* SELECTED TEXT *
++++++

Wednesday, March 21, 2007

Things Fall Apart

When people meet me they tend to think "She is so sweet and quiet!" Later, if they have actually talked to me some more, that thought changes to "Did I say sweet? I meant cynical and jaded. And weird." Lately I have been given one more reason to be cynical.

There was so much shit that was explained away with lame reasons. Trembling hands? Low blood sugar! Insomina? Stress! Not eating for days? Her mom put her on a diet! Dry hands that she picked at? Compulsive hand washing! Convulsions and memory lapses? Cancer! The list goes on. The list also includes paranoia, lying like it's her job, sweats, acne... My list has 23 signs of drup use. Twenty-three signs I should have pieced together before last week. Twenty-three reasons to feel betrayed.

I have a degree in psychology, my day job is social work, I meet lots of people that do drugs. Addiction is a disease. It has its roots in genetics and once you develop it there is no going back. But that's not an excuse. Addiction is a disease, seeking help is a choice. She chose not to join Narcotics Anonymous for the support her family wouldn't provide. She chose not to find a therapist after her first relapse. She chose to endanger the lives of children every time she went to work. She chose the addiction over everything in her life that had meaning.

Harsh? Yes. Justified? Fucking A.

I don't want to see her again, but her life is so intertwined with mine that I will have to. I'm not her social worker. I'm not her family. I'm not her friend. I can't fathom forgiving her. Maybe I'll mellow out by the time her initial treatment is over, but how can I accept an apology FROM A LIAR?!? I haven't been this angry in almost 7 years, and I wouldn't have forgiven him if I didn't love him so much.

Peace out. And don't fuck with my family.

++++++

* DATA SUPPLIED *
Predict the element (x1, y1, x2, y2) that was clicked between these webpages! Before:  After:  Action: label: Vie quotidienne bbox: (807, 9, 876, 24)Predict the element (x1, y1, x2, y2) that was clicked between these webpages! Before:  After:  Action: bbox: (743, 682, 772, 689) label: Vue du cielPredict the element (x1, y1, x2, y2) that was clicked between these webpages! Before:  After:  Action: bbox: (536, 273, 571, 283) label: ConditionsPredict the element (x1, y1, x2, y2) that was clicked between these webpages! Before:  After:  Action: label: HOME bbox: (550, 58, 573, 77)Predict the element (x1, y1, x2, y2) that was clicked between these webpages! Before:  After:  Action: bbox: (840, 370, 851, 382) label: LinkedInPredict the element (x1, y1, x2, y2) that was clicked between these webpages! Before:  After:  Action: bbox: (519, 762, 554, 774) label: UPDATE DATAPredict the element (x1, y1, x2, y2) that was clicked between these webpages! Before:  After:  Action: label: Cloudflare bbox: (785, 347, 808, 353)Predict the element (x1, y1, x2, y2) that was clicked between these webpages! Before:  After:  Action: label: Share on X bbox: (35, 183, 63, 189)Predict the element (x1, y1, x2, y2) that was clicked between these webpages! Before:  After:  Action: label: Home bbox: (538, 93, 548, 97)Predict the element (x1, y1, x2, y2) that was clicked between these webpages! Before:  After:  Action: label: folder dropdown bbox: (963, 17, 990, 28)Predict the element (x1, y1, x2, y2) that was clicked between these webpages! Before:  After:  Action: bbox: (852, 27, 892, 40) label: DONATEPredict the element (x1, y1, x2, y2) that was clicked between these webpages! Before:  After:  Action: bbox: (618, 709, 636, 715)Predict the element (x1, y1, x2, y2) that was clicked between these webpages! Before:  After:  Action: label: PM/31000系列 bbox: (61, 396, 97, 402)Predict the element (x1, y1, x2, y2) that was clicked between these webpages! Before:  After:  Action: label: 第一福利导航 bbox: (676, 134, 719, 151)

++++++

* EXERCISE AIM *
Repeat word for word everything in the post from "Wednesday, March 21, 2007" down to "to feel betrayed.". Work only from the post itself.

* WRITTEN RESPONSE *
Wednesday, March 21, 2007

Things Fall Apart

When people meet me they tend to think "She is so sweet and quiet!" Later, if they have actually talked to me some more, that thought changes to "Did I say sweet? I meant cynical and jaded. And weird." Lately I have been given one more reason to be cynical.

There was so much shit that was explained away with lame reasons. Trembling hands? Low blood sugar! Insomina? Stress! Not eating for days? Her mom put her on a diet! Dry hands that she picked at? Compulsive hand washing! Convulsions and memory lapses? Cancer! The list goes on. The list also includes paranoia, lying like it's her job, sweats, acne... My list has 23 signs of drup use. Twenty-three signs I should have pieced together before last week. Twenty-three reasons to feel betrayed.